Alternatively or additionally, the method (not additionally shown) can also take place in the opposite direction, wherein data 65 are sent from the second computing unit 21 to the first computing unit 20 and alternatively or additionally received by the latter. In particular, the sending of the data 60 from the first computing unit 20 to the second computing unit 21 or the reception of the data 60 by the second computing unit 21 along with the sending of the data 65 from the second computing unit 21 to the first computing unit 20 or the reception of the data 65 by the first computing unit 20 can be carried out simultaneously or in full duplex mode.
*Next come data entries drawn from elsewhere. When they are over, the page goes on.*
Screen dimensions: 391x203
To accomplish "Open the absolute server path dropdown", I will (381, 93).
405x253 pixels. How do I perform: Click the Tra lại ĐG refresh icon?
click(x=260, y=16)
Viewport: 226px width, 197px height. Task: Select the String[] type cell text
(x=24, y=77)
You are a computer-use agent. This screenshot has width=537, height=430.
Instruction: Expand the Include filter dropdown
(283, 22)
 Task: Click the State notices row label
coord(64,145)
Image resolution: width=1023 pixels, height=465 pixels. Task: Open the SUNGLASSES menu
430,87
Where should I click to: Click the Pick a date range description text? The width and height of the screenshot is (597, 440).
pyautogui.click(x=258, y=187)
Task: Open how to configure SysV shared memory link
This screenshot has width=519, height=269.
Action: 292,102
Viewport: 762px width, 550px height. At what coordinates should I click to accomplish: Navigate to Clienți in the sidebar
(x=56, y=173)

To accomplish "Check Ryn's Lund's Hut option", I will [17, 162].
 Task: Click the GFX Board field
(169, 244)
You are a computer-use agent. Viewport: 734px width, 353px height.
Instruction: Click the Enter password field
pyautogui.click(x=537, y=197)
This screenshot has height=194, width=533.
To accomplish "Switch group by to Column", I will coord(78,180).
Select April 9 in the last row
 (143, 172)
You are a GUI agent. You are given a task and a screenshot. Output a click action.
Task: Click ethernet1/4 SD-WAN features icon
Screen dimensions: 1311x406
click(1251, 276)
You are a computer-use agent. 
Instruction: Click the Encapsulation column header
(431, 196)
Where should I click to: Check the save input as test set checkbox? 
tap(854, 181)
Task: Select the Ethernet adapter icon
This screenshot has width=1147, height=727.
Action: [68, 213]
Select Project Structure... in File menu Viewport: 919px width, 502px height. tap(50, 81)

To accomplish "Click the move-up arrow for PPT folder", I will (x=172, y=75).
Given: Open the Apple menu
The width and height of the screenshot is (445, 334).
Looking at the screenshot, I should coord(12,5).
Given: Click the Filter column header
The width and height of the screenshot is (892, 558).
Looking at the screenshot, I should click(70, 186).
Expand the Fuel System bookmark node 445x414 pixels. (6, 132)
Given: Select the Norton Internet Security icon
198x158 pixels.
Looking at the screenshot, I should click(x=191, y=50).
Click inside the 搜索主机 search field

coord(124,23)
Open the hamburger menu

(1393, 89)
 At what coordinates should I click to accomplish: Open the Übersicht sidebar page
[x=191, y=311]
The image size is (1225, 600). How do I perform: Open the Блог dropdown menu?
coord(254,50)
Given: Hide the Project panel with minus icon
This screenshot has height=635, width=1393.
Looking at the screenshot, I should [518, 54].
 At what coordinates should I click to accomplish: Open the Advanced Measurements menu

For this purpose, it can be provided that the first cryptography unit 50 comprises a first cryptography module in order to encrypt the data 60 to be sent and a second cryptography module to decrypt the data 65 to be received, and the second cryptography unit comprises a third cryptography module in order to encrypt the data 65 to be sent and a fourth cryptography module to decrypt the data 60 to be received.

According to the following steps (not shown), in the first method step, a provision of second data 65 to be sent can be carried out by means of the second memory device 41. According to a second method step, an encryption of the second data 65 to be sent can be carried out by means of the second cryptography unit 51. In a third step, temporary storage can be carried out, in which the second memory device 41 temporarily stores the second, encrypted data 65 to be sent prior to sending. According to a fourth method step, a sending of the second, encrypted data 65 can be carried out by means of the second, in particular serial, communication interface 30b.

Alternatively or additionally, according to a fifth method step, a reception of the second, encrypted data 65 can be carried out by means of the first, in particular serial, communication interface 30a. In a sixth step, temporary storage can be carried out, in which the first memory device 40 temporarily stores the second, encrypted data 65 received from the second computing unit 21 prior to decryption. According to a seventh method step, a decryption of the second, received, encrypted data 65 can be carried out by means of the first cryptography unit 50. According to an eighth method step, a storage of the second, received, decrypted data 65 can be carried out by means of the first memory device 40.